Exercise details:
Write the data below out exactly as it stands. Do not include the pictures.

[Stored dataset items]
==================================================
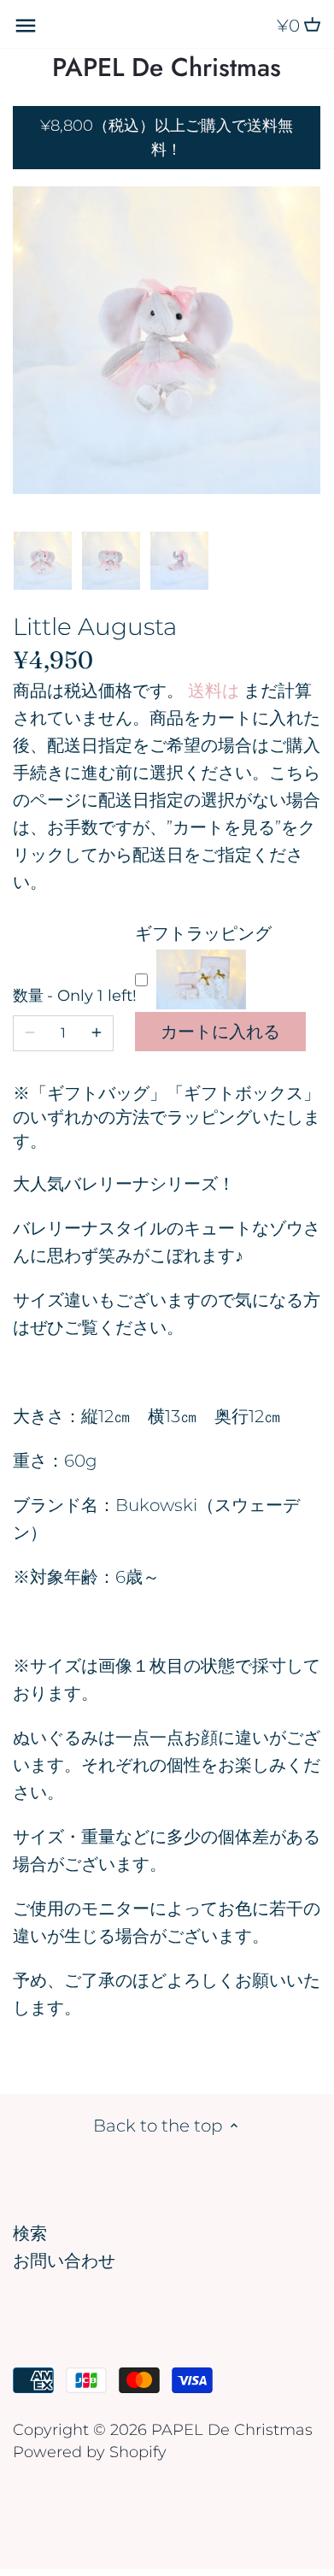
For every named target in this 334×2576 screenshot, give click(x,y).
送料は (213, 690)
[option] (43, 561)
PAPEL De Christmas (166, 67)
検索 (30, 2233)
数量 (63, 996)
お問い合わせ (64, 2260)
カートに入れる (220, 1031)
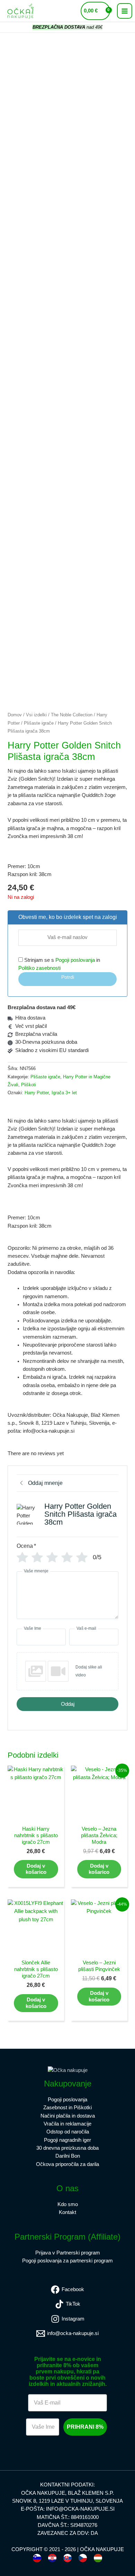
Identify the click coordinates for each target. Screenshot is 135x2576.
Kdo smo (67, 2204)
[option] (52, 2557)
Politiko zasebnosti (39, 968)
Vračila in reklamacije (67, 2124)
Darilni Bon (67, 2156)
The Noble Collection (71, 714)
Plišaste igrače (39, 723)
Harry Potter (37, 1092)
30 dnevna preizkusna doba (67, 2148)
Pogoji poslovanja (75, 960)
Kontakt (67, 2212)
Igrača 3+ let (64, 1092)
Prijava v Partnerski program (67, 2253)
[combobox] (37, 2558)
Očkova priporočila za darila (67, 2164)
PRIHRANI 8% (85, 2427)
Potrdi (67, 977)
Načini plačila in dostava (67, 2116)
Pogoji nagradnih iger (67, 2140)
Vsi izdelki (36, 714)
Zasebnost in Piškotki (67, 2107)
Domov (15, 714)
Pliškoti (28, 1084)
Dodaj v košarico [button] (36, 1869)
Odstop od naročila (67, 2132)
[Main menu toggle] (124, 10)
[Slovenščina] (37, 2557)
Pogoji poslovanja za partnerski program (67, 2260)
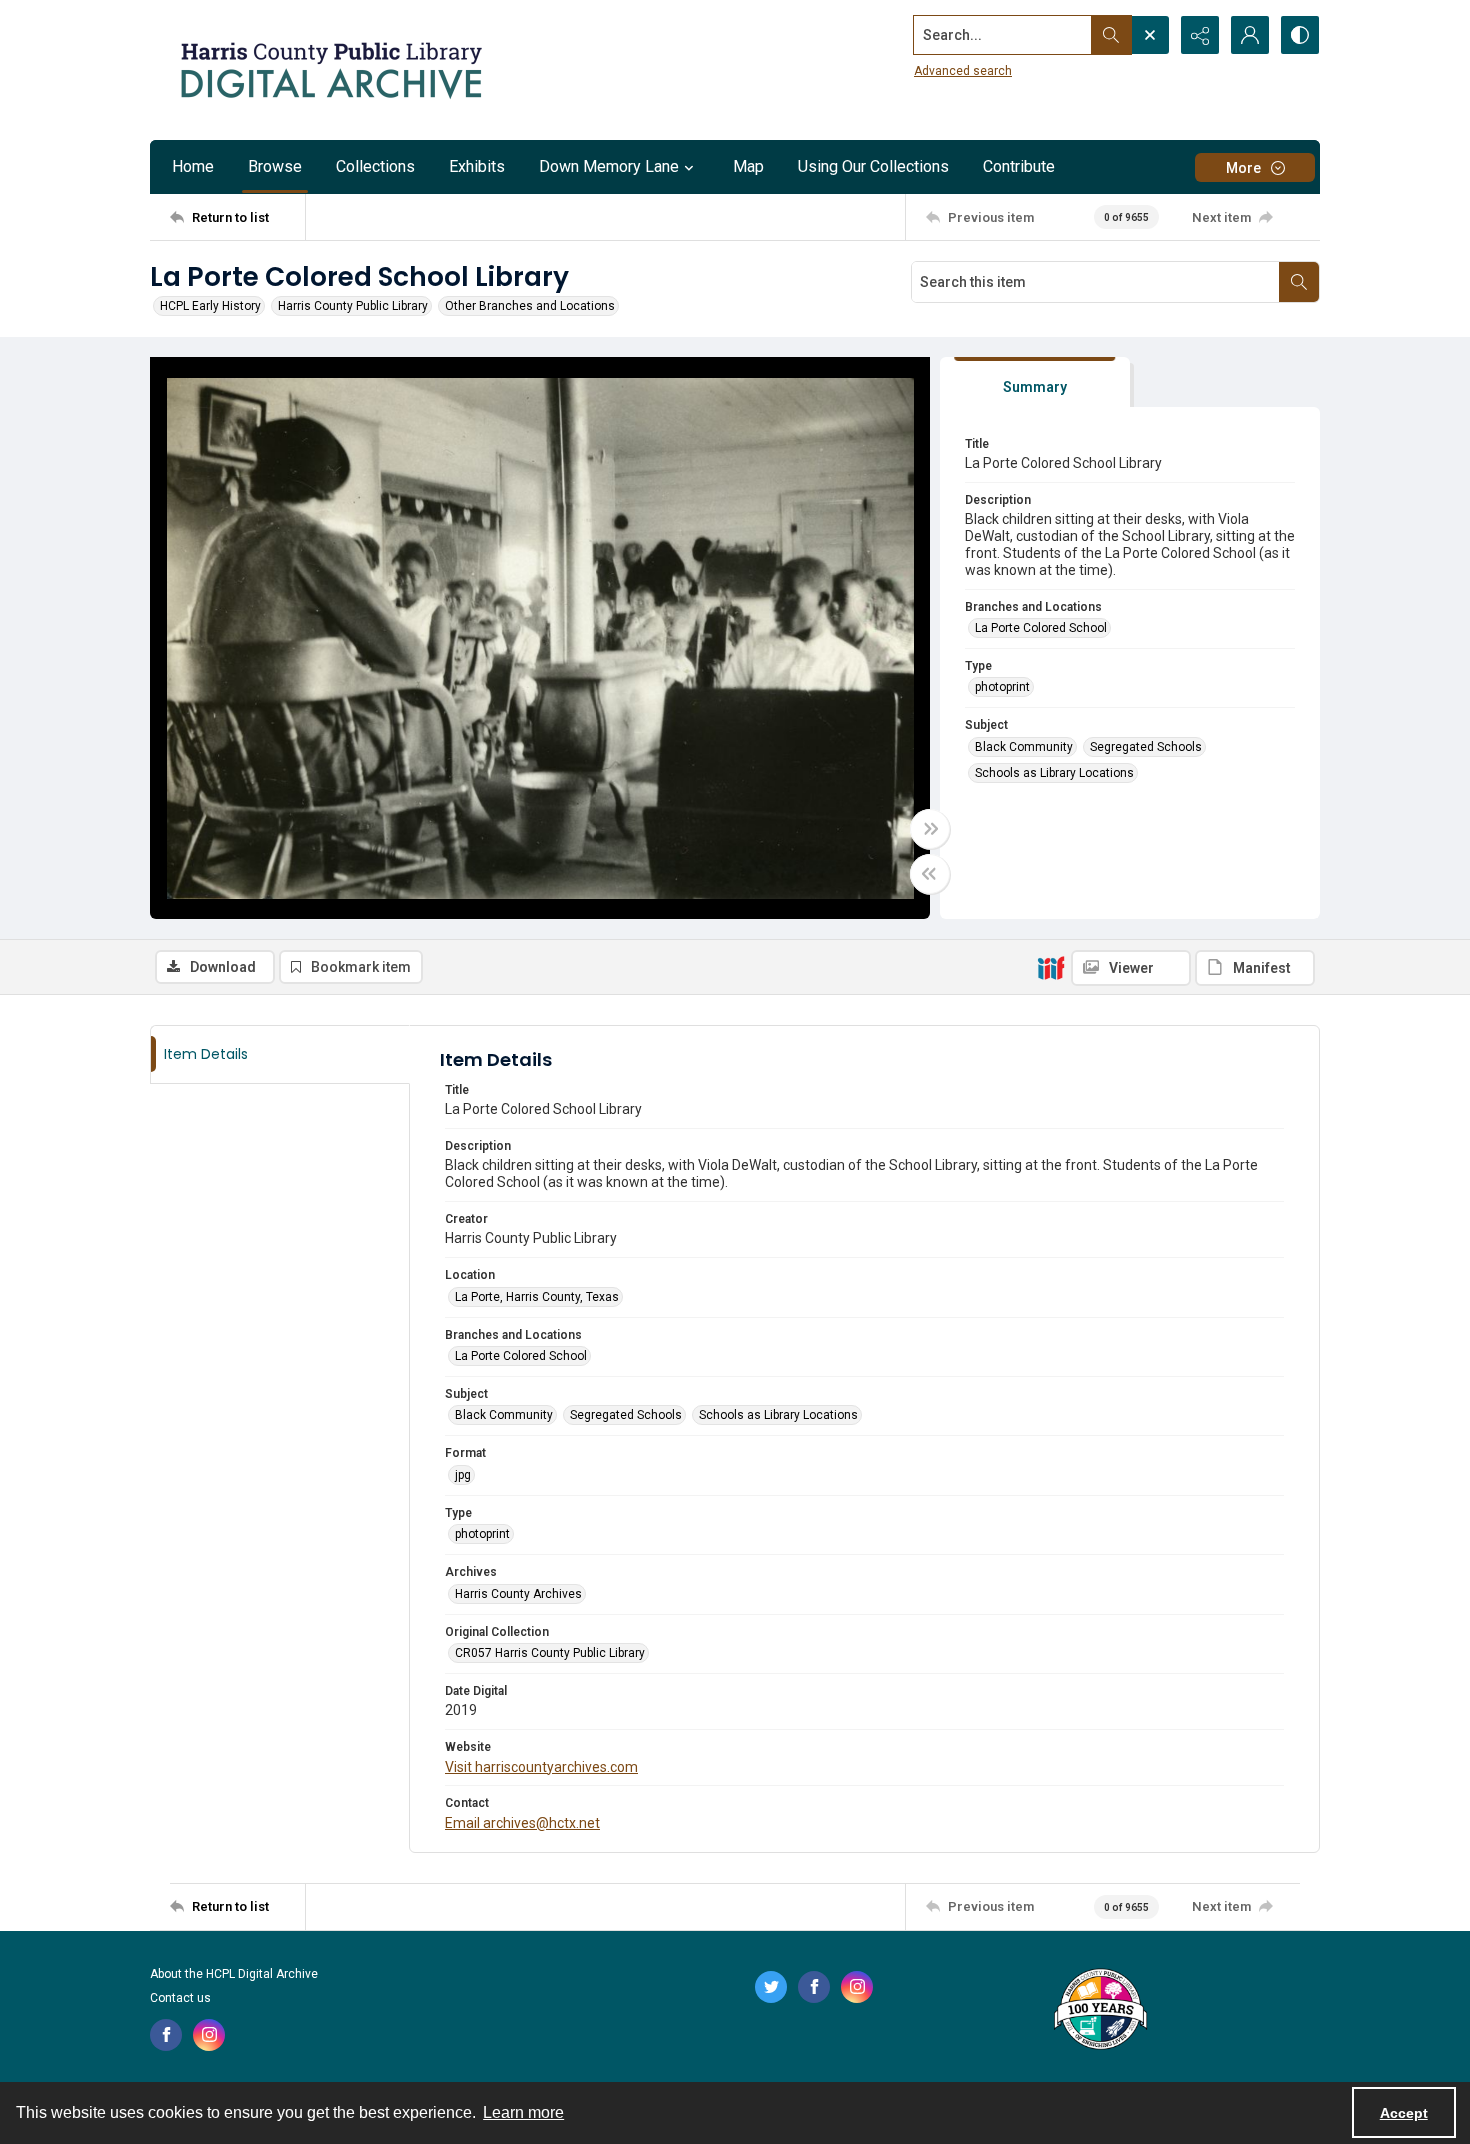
==================================================
Answer:
For every named target in this 334×2576 screenshot, give click(x,y).
送料は (213, 690)
[option] (43, 561)
PAPEL De Christmas (166, 67)
検索 (30, 2233)
数量 (63, 996)
お問い合わせ (64, 2260)
カートに入れる (220, 1031)
Identify the click coordinates for each target. Screenshot is 135x2576.
Kdo smo (67, 2204)
[option] (52, 2557)
Politiko zasebnosti (39, 968)
Vračila in reklamacije (67, 2124)
Darilni Bon (67, 2156)
The Noble Collection (71, 714)
Plišaste igrače (39, 723)
Harry Potter (37, 1092)
30 dnevna preizkusna doba (67, 2148)
Pogoji poslovanja (75, 960)
Kontakt (67, 2212)
Igrača 3+ let (64, 1092)
Prijava v Partnerski program (67, 2253)
[combobox] (37, 2558)
Očkova priporočila za darila (67, 2164)
PRIHRANI 8% (85, 2427)
Potrdi (67, 977)
Načini plačila in dostava (67, 2116)
Pogoji nagradnih iger (67, 2140)
Vsi izdelki (36, 714)
Zasebnost in Piškotki (67, 2107)
Domov (15, 714)
Pliškoti (28, 1084)
Dodaj v košarico [button] (36, 1869)
Odstop od naročila (67, 2132)
[Main menu toggle] (124, 10)
[Slovenščina] (37, 2557)
Pogoji poslovanja za partnerski program (67, 2260)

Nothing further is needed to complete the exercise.